■ WHAT THE EXERCISE ASKS
Copy out each line of the listing that has the word "configuration" in it.

■ DATA TO EXAMINE

========================================================================

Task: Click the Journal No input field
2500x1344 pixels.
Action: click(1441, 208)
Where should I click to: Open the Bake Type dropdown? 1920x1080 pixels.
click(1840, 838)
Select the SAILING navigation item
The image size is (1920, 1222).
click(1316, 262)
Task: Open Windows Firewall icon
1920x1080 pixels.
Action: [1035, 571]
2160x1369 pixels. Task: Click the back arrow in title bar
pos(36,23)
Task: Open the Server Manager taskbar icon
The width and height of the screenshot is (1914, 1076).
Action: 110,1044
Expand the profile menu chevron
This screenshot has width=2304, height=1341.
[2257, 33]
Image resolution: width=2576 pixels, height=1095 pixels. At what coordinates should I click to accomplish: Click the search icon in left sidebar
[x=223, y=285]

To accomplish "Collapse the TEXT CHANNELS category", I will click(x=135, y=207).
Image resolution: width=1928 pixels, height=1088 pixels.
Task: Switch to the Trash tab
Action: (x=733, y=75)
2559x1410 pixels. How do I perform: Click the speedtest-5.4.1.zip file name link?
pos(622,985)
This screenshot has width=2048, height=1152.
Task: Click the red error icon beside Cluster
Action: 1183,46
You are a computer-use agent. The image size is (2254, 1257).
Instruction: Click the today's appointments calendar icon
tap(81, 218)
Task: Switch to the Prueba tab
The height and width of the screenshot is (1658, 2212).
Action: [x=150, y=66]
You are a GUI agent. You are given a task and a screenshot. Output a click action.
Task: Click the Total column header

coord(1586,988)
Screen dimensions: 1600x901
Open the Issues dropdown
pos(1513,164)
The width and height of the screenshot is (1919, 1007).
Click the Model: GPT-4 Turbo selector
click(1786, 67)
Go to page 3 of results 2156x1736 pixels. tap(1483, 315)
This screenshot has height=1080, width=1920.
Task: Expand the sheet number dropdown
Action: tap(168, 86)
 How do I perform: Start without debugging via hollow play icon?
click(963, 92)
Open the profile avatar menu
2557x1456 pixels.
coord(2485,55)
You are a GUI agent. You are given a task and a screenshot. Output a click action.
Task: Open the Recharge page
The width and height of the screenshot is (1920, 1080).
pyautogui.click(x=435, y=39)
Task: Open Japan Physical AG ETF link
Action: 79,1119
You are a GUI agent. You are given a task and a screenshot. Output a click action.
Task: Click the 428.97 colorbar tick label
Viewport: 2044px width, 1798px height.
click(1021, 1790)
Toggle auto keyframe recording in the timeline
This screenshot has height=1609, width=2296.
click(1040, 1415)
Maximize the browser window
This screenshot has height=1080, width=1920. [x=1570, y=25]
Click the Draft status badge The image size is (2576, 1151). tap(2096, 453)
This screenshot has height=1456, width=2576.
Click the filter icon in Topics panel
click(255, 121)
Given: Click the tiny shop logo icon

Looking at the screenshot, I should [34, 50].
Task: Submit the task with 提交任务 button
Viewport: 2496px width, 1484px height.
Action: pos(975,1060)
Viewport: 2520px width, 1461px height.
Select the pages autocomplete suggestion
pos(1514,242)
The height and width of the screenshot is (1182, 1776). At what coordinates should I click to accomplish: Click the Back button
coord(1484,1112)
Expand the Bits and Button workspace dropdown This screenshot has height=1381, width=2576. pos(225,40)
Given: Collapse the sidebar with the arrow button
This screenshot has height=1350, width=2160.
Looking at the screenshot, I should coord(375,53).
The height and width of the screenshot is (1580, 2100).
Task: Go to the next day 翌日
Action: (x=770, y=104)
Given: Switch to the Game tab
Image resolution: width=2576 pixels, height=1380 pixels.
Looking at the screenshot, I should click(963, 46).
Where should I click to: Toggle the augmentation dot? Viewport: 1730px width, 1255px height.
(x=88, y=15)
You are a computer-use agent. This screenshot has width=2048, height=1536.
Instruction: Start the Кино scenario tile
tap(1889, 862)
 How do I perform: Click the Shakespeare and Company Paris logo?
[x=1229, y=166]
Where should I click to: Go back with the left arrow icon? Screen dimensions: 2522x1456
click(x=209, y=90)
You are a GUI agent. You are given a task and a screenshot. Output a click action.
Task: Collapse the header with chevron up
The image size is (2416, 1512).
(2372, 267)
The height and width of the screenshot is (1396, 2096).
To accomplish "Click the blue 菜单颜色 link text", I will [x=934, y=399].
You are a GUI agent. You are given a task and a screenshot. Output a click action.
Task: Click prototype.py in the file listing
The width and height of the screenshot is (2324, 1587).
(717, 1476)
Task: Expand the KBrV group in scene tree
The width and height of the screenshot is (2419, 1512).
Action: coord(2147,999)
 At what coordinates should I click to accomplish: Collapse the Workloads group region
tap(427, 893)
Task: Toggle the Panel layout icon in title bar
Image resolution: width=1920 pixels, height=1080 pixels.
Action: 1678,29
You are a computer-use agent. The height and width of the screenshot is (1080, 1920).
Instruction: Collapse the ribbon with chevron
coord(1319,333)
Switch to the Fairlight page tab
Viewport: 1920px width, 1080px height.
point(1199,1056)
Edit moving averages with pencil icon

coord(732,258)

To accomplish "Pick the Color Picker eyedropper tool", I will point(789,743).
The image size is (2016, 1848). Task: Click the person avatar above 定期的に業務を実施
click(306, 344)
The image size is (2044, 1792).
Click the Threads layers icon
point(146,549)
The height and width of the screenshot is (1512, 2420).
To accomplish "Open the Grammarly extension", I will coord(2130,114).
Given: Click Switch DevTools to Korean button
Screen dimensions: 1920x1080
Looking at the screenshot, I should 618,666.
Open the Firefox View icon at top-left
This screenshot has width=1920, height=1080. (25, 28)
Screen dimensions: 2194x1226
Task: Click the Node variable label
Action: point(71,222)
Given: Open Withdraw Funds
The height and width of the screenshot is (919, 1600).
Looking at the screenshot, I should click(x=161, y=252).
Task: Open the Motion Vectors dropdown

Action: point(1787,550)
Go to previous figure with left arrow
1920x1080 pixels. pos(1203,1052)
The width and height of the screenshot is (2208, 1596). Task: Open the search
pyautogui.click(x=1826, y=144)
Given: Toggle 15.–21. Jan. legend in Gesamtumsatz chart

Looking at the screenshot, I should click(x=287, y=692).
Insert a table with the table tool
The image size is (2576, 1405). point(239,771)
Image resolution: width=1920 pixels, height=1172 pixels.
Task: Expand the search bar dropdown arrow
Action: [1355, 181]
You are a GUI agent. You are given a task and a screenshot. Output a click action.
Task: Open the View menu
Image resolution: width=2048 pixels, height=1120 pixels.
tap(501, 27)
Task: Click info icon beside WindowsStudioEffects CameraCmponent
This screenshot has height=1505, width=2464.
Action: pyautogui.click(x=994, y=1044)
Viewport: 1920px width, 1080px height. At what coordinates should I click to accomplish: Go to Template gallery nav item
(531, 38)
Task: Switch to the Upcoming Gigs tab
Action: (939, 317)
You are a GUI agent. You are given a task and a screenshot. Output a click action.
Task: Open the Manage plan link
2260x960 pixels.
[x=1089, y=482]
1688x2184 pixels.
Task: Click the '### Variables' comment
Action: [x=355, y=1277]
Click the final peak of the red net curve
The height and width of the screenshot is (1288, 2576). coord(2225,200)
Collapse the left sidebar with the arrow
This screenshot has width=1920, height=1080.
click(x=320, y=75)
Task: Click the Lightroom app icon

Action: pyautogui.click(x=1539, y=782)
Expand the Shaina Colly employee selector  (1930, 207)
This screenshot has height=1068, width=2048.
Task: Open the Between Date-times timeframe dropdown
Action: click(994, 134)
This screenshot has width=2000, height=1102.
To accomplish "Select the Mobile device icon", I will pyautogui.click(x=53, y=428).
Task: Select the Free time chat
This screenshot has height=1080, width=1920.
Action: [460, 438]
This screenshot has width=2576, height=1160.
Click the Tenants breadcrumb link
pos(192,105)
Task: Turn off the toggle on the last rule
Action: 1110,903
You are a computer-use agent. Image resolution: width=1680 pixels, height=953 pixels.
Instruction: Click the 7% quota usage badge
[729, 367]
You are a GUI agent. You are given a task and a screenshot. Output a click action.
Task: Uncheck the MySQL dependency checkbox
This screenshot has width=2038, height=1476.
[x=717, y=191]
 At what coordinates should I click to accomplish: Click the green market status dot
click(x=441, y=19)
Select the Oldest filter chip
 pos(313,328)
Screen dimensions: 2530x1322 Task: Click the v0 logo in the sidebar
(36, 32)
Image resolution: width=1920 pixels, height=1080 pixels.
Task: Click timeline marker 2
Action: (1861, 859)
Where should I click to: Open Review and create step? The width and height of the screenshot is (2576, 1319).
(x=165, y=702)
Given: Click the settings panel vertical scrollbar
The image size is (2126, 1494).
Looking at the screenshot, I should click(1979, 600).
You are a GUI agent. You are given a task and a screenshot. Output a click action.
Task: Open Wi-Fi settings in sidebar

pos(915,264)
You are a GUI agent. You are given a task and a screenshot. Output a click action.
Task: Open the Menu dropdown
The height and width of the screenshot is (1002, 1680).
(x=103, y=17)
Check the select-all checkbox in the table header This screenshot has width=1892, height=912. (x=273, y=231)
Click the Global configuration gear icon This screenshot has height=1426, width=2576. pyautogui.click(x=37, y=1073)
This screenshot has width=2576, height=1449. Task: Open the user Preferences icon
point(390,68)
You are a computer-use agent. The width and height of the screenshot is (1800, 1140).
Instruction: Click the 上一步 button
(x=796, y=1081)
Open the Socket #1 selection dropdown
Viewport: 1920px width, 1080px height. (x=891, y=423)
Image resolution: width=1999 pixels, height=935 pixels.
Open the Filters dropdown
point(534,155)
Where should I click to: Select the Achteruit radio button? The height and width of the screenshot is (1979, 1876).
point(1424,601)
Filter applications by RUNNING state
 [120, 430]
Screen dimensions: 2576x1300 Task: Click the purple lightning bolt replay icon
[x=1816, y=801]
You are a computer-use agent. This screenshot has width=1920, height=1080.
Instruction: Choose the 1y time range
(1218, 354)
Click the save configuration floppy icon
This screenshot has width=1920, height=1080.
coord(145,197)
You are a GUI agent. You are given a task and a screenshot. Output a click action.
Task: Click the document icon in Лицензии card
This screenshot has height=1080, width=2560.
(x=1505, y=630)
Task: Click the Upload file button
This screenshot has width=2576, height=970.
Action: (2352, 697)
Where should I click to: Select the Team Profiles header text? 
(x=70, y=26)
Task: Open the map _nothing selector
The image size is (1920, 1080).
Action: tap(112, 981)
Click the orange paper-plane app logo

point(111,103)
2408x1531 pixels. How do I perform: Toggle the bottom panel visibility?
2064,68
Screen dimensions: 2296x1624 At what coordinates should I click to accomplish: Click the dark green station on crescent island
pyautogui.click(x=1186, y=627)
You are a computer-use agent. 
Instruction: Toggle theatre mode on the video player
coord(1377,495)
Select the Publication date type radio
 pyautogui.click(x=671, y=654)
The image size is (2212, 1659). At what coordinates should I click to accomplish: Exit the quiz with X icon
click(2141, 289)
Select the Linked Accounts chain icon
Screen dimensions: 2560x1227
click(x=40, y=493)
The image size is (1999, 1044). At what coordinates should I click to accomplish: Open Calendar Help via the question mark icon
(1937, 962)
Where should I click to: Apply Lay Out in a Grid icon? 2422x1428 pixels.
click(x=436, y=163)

========================================================================

■ RESULT FOR THIS EXERCISE
Click the Global configuration gear icon This screenshot has height=1426, width=2576. pyautogui.click(x=37, y=1073)
Click the save configuration floppy icon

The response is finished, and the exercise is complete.